1.686 miliardi: è la spesa mondiale per gli armamenti che nel 2016 è aumentata, rispetto all'anno prima dello 0,4%, raggiungendo il 2,2% del Pil mondiale. Lo racconta l'ultimo rapporto dello Stockholm International Peace Research Institute (SIPRI), pubblicato lunedì 24 aprile.
Dietro questo dato c'è una situazione variegata in relazione alle diverse regioni del mondo: Medio Oriente, America centrale e del Sud e Africa Sub-sahariana registrano infatti un calo delle spese militari, collegato anche al calo degli introiti petroliferi, rilevanti per diversi Stati di queste aree, mentre in Asia, Oceania, Nord Africa ed Europa centrale e dell'Est si registra un trend crescente.

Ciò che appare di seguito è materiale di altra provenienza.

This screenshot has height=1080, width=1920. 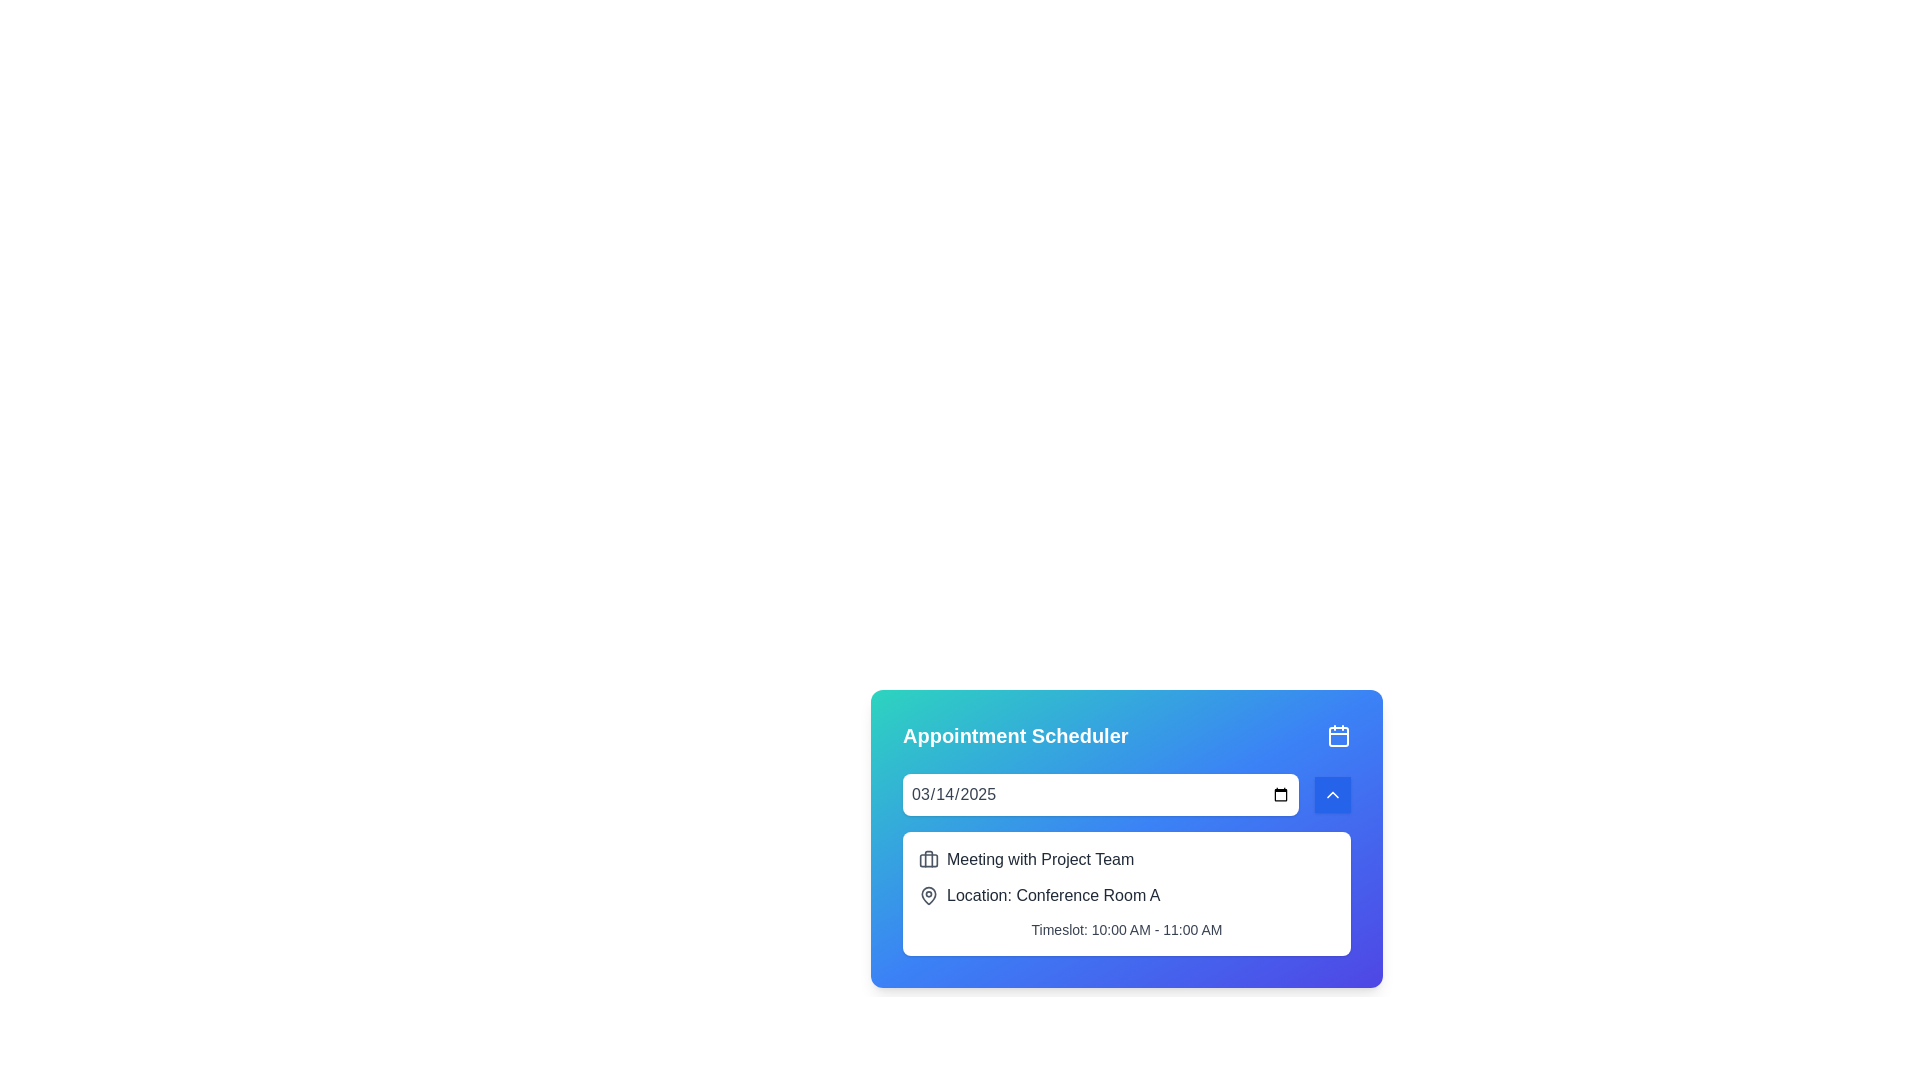 What do you see at coordinates (1333, 793) in the screenshot?
I see `the small circular button with a blue background and a white chevron arrow pointing upwards, located to the right of the date input field in the calendar appointment interface` at bounding box center [1333, 793].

Se Stati Uniti e Cina restano saldi in testa alla classifica dei Paesi che spendono di più nel settore difesa, rispettivamente con 611 e 215 miliardi, e la Russia occupa la terza posizione con 69,2 miliardi, scavalcando l'Arabia Saudita, all'Italia spetta invece il “primato” europeo. Tra il 2015 e il 2016, infatti, l'incremento è stato dell'11%. Il 2016, peraltro, sembra essere stato un anno memorabile anche per l'industria italiana del settore: l'export ha registrato infatti un aumento record dell'85,7%, pari a 14,6 miliardi di euro totali, grazie principalmente a una commessa per 28 caccia Eurofighter che Leonardo Finmeccanica ha venduto al Kuwait.
Riguardo al tipo di armamenti, a crescere, come ha spiegato a Radio Vaticana Maurizio Simoncelli, vicepresidente dell’Istituto di ricerche internazionali Archivio Disarmo, sono soprattutto gli investimenti in armi “convenzionali” - cioè non nucleari – pilotate a distanza.

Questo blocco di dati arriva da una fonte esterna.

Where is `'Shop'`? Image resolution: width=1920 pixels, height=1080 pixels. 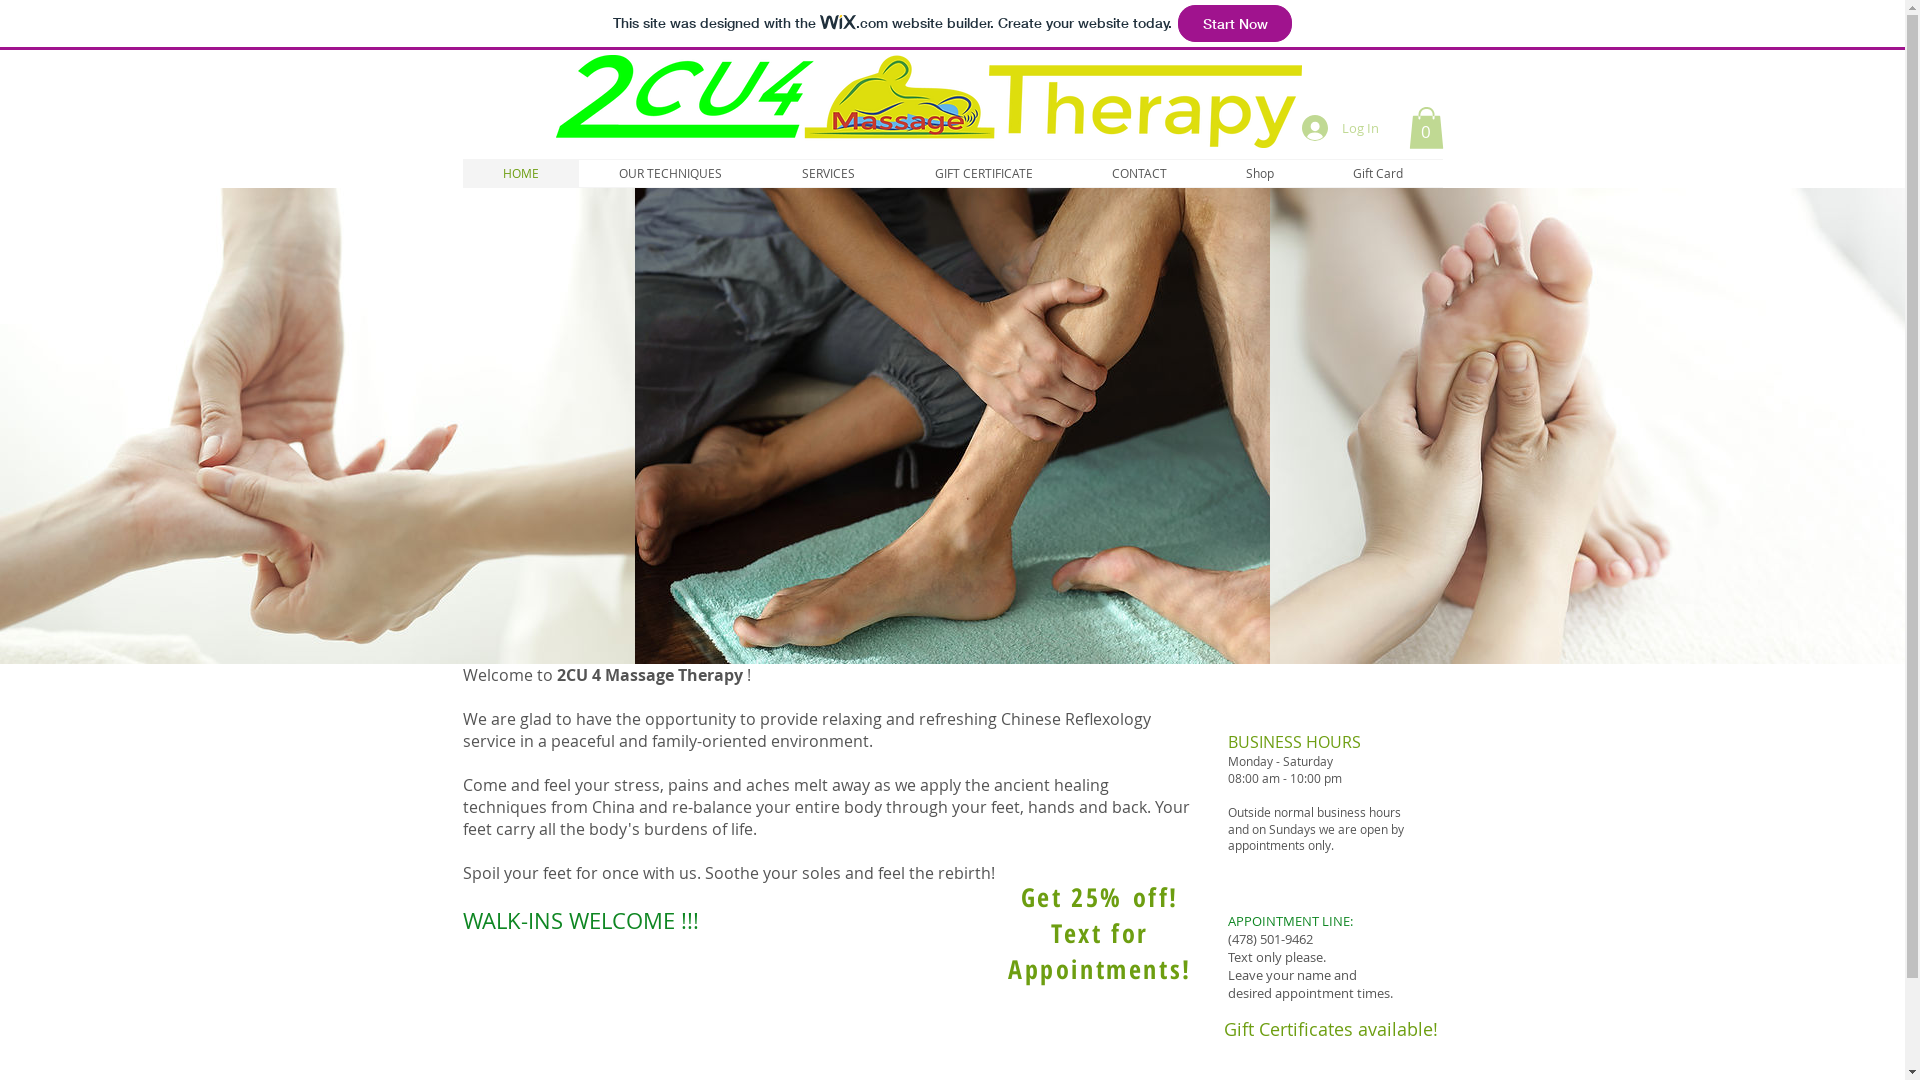
'Shop' is located at coordinates (1258, 172).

Ma soprattutto questi dati dicono una cosa: al di là dei proclami relativi a 54 miliardi di nuove spese militari e dell'attitudine bellicosa di Donald Trump, che insiste per un incremento delle spese per la difesa fino al 2% del Pil nazionale da parte dei Paesi membri della Nato, la tendenza a un aumento degli investimenti in armamenti è sicuramente precedente all'avvento di Trump alla Casa Bianca.
Bonus track
§ Siamo entrando nell'era della frammentazione, riflette Quartz. Dopo un quarto di secolo in cui la globalizzazione è stato il paradigma dominante e ha dato vita a colossi “apolidi” dal punto di vista del business, come Google, Walmart e General Electric, ora questi devono confrontarsi sempre più con regole locali.